■ Exercise description:
Rewrite the part of the passage on chronic creativity from "For instance, one" to "period of time.", putting "food processor" wherever "blender" appears.

■ Passage:
============

Chronic Creativity Symptom 2
Another indicator of Chronic Creativity is the innate ability of the subject to perform the surgical procedure called the problemplasty on a regular basis. Of course, the term problemplasty is a word that I have made up. However, I think that the word explains itself very well, which is why I have chosen to use it.
Perhaps you have heard of the words angioplasty or rhinoplasty. A plasty is the reconstruction of something through surgical means. If a person truly has CC, he or she will not be intimidated by problems. Rather, he or she will simply reconstruct or repair the problems. Problems call for creative solutions. Problems are obstacle that must be hurdled over. We face them every day and come up with creative solutions without thinking too much about it.
For instance, one morning my husband woke up to make our morning coffee only to discover that I forgot to buy some at the store the day before. He was presented with a problem: no coffee, bad way to start the day. He remembered that we had some coffee beans in the freezer. No problem! Right? Then he discovered that we didn't have a coffee grinder to grind the beans in. Creative solution: put them in the blender. But wait! There wasn't a lid for the blender. No problem! He stuck a plate on the top of the blender to keep the ground beans from flying all over the kitchen. Without realizing it, he was faced with three problems and came up with three solutions in a very short period of time.
It happens to all of us.
The Collegiate Dictionary defines a problem as a question raised for inquiry, consideration, or solution. It can also be an intricate unsettled question. We need questions before we can have a solution.
One of the most famous questions considered in history was "Can man fly?" This question at one time could only be answered with," No, man cannot fly. He is too heavy and is not equipped with wings." Thus, a solution had to be performed. The Wright brothers reconstructed this problem and were able to invent the airplane. (Keep in mind that the Wright brothers were powerless to change the natural laws of gravity or the species of mankind. However, they were able to invent a product that overcompensated for these problems.)
There are certain laws, especially natural laws that cannot be changed or controlled such as climate or the genetic composition of a living organism. So many inventions and ideas have to work around these natural laws. For instance, the person that invented the rake had no control over the fact that in autumn, leaves fall. However, he could provide a solution for the leaves in his yard by inventing the rake. Likewise, the person that invented the tampon must have recognized the menstrual cycle as a nuisance that could not be changed but could become a little less messy. You get the idea.

============

■ Given data:

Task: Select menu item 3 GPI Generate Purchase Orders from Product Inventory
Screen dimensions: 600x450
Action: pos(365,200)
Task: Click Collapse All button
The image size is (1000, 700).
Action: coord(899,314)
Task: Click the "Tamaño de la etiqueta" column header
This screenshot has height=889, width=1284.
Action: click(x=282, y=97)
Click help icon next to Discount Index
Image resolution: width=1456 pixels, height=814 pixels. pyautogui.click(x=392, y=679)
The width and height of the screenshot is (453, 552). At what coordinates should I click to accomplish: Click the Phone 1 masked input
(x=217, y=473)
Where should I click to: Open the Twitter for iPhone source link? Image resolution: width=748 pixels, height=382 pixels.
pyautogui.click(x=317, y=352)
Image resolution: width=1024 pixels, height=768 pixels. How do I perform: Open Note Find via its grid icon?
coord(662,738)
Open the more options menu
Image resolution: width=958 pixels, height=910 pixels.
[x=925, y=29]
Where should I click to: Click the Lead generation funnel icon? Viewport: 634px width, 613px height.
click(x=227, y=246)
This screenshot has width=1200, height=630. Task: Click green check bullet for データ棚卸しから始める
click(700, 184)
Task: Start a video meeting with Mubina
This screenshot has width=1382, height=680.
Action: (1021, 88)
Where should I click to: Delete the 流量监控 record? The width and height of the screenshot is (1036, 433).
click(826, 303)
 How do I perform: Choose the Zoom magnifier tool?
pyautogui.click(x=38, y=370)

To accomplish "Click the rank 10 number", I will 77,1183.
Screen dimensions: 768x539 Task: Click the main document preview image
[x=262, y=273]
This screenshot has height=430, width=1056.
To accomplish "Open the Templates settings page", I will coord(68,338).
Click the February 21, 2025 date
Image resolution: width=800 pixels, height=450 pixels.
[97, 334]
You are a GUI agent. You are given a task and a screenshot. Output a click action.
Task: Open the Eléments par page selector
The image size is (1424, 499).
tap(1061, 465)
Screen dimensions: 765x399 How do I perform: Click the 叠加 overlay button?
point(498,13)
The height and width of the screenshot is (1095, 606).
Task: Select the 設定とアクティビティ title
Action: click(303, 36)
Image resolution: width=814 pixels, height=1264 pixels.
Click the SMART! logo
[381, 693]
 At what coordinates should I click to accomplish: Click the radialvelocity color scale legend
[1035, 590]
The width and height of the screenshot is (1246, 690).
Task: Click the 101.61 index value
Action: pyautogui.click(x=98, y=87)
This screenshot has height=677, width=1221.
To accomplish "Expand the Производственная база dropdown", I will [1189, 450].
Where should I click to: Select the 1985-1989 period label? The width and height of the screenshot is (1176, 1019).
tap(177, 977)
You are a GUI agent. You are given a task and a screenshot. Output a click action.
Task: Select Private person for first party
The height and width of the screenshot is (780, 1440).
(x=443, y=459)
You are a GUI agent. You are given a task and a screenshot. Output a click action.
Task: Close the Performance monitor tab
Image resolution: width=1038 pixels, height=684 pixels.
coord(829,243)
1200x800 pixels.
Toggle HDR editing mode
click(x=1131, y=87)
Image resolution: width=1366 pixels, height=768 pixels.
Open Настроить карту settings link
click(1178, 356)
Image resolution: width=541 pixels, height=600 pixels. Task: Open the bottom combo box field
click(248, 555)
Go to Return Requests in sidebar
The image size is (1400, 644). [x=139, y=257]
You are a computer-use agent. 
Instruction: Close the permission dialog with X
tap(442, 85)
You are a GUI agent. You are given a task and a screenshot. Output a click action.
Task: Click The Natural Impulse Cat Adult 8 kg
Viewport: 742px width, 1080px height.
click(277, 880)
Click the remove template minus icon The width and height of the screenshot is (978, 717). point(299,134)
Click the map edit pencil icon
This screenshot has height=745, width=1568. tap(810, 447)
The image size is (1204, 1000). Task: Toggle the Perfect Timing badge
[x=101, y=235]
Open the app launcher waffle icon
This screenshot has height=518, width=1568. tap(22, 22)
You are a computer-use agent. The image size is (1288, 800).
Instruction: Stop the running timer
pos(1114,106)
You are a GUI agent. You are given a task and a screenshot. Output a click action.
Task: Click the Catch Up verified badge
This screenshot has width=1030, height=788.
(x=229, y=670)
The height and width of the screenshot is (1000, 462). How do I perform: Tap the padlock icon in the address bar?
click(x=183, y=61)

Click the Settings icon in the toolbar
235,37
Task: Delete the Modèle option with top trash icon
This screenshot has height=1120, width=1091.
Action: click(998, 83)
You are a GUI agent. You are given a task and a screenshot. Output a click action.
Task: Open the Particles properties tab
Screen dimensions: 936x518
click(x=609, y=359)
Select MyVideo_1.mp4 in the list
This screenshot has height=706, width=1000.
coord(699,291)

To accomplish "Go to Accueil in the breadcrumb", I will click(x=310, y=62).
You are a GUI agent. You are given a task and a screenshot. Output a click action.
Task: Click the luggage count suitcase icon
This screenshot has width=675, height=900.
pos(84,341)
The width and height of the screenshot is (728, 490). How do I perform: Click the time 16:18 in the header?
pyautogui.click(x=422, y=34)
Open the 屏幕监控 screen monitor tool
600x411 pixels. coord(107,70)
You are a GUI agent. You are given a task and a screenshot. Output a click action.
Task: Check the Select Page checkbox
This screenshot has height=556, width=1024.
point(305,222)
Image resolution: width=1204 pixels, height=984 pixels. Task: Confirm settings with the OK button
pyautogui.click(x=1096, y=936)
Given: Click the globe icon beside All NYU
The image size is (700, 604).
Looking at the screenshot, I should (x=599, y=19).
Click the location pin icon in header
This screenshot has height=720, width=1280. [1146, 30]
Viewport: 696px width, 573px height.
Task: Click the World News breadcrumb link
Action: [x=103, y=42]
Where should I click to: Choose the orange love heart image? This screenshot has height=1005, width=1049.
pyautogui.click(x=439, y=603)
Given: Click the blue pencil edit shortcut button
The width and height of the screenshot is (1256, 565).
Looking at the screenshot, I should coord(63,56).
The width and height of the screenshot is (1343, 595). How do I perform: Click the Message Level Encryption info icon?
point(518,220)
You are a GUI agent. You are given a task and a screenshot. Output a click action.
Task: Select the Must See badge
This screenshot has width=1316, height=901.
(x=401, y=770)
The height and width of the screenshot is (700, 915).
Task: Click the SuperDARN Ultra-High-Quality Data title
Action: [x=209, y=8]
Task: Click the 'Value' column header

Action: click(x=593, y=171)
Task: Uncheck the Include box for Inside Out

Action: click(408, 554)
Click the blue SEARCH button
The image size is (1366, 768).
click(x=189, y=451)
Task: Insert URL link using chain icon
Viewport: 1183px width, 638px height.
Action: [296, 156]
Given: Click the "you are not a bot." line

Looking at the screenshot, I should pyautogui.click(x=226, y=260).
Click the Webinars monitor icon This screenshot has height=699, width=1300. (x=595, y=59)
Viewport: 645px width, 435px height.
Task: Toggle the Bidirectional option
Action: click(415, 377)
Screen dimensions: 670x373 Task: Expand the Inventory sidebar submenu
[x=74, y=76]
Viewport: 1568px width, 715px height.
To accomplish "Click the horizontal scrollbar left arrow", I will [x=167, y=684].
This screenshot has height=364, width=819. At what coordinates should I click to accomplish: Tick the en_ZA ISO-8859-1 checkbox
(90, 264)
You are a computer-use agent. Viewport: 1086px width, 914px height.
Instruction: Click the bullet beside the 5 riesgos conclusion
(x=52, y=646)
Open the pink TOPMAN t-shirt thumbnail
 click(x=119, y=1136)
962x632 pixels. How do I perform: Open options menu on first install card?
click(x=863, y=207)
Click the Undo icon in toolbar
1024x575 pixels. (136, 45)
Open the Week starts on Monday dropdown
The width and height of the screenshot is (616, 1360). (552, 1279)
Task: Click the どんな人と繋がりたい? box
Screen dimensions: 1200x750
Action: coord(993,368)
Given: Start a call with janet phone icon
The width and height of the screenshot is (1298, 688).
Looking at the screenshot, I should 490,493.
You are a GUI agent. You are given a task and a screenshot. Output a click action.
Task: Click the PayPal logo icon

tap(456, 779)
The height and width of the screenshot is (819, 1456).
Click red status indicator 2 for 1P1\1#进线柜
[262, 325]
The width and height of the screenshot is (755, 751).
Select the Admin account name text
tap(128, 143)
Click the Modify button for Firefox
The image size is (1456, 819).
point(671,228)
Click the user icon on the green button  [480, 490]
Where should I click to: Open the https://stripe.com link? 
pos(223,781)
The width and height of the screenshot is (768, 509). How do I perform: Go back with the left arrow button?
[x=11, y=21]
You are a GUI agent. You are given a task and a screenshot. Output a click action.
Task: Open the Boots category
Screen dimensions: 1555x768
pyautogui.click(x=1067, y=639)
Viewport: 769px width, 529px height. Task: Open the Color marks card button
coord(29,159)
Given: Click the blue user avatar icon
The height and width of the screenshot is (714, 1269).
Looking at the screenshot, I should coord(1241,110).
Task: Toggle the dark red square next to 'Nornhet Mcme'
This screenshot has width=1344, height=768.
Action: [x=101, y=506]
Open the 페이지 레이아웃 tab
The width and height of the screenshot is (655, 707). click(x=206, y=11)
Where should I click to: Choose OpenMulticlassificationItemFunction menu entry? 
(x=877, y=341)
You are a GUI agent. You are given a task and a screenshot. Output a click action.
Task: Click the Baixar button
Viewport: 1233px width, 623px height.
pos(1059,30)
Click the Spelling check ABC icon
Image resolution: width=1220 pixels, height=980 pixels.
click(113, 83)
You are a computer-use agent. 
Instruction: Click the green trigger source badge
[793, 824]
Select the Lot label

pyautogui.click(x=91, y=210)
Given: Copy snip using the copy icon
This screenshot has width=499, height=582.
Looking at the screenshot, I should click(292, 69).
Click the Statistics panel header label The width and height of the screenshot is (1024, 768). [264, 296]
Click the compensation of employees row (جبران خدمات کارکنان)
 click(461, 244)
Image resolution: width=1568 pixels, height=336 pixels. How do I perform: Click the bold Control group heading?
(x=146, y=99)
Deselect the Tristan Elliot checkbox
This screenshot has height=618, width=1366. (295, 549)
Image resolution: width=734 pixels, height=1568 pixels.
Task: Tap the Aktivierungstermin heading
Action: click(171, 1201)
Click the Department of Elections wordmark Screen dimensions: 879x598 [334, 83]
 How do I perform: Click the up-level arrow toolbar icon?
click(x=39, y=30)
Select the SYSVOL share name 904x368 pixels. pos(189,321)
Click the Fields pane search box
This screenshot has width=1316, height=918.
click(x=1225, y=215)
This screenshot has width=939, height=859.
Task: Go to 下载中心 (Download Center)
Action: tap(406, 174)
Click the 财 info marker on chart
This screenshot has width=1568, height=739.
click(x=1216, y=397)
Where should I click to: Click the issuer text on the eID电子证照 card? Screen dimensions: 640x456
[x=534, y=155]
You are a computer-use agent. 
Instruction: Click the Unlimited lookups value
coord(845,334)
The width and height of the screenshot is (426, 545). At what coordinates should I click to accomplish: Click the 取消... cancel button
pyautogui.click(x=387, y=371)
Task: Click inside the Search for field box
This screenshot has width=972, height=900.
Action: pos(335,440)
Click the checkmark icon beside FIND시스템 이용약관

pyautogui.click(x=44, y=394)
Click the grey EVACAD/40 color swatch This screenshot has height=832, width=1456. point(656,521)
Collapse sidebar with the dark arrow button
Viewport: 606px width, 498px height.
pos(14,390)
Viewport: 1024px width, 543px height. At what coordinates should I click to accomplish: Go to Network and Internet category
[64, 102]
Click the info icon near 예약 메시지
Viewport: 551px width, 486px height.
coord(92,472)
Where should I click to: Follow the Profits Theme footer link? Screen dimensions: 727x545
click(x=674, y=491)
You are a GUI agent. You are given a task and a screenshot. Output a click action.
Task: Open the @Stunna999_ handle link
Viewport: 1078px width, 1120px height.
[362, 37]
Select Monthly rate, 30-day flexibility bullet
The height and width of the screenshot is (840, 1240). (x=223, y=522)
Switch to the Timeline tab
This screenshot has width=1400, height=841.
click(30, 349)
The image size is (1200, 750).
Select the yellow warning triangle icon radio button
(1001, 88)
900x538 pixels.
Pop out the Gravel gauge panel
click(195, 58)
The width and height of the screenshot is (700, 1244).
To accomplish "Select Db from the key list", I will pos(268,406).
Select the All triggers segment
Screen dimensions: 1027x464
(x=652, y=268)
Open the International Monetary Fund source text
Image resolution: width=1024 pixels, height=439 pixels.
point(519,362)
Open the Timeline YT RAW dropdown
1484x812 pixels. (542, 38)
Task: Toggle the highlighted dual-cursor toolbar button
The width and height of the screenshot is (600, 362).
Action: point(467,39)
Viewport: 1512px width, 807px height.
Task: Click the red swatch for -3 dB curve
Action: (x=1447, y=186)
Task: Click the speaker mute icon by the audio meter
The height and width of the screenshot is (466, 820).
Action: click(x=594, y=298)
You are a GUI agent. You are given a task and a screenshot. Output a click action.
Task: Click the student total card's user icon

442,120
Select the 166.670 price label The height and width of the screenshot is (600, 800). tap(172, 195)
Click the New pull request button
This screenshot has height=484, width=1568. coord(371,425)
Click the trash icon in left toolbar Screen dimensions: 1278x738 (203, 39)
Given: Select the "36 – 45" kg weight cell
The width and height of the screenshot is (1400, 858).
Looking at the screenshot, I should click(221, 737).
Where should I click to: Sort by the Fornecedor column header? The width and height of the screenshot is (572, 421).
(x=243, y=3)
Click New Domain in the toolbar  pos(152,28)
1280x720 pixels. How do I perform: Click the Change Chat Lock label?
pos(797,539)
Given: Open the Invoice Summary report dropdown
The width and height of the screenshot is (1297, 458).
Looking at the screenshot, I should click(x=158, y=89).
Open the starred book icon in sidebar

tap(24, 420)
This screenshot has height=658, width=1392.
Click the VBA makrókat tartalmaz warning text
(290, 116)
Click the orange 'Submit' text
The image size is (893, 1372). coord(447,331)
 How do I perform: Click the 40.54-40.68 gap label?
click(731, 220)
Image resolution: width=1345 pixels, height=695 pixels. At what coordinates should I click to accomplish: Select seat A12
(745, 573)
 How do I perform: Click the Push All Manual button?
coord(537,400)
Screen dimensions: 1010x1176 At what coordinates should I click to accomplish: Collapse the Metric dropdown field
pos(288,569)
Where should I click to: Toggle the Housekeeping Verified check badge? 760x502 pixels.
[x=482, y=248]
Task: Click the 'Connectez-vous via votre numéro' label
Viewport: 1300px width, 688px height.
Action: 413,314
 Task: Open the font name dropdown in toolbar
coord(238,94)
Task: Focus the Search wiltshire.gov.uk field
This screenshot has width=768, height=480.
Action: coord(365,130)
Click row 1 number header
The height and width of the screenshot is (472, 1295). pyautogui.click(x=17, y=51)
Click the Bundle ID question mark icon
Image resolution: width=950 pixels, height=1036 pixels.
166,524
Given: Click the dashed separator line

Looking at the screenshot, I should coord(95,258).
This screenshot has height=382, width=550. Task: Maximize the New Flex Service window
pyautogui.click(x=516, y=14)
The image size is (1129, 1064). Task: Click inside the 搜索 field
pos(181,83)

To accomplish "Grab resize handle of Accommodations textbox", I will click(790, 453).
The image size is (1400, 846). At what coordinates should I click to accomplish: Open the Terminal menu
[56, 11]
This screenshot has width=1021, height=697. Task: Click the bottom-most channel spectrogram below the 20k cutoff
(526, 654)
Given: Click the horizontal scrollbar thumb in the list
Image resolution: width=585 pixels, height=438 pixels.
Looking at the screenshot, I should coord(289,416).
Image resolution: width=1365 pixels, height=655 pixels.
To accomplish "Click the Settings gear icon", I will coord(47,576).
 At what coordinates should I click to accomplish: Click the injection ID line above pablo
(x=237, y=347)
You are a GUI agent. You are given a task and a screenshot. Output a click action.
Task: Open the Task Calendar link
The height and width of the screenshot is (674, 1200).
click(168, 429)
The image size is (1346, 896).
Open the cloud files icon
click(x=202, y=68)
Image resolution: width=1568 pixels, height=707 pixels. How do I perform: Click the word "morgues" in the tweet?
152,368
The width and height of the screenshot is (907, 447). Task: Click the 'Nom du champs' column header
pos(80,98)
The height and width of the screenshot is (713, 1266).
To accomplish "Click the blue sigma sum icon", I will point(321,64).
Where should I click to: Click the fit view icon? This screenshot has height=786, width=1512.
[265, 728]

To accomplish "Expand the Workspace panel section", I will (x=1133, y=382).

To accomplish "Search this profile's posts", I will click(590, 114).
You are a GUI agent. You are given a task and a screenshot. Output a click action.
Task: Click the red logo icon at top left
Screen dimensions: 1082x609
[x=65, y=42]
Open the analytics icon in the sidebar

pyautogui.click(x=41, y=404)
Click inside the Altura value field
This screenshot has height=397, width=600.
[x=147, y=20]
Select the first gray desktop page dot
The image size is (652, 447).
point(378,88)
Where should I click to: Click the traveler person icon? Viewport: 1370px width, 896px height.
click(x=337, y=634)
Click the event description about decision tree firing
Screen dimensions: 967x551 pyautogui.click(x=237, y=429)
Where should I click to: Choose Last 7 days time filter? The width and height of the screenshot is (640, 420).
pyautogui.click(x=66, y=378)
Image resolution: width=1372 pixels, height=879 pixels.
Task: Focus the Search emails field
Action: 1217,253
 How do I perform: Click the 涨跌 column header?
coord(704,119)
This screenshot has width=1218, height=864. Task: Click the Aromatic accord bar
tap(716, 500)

============

■ Task result:
For instance, one morning my husband woke up to make our morning coffee only to discover that I forgot to buy some at the store the day before. He was presented with a problem: no coffee, bad way to start the day. He remembered that we had some coffee beans in the freezer. No problem! Right? Then he discovered that we didn't have a coffee grinder to grind the beans in. Creative solution: put them in the food processor. But wait! There wasn't a lid for the food processor. No problem! He stuck a plate on the top of the food processor to keep the ground beans from flying all over the kitchen. Without realizing it, he was faced with three problems and came up with three solutions in a very short period of time.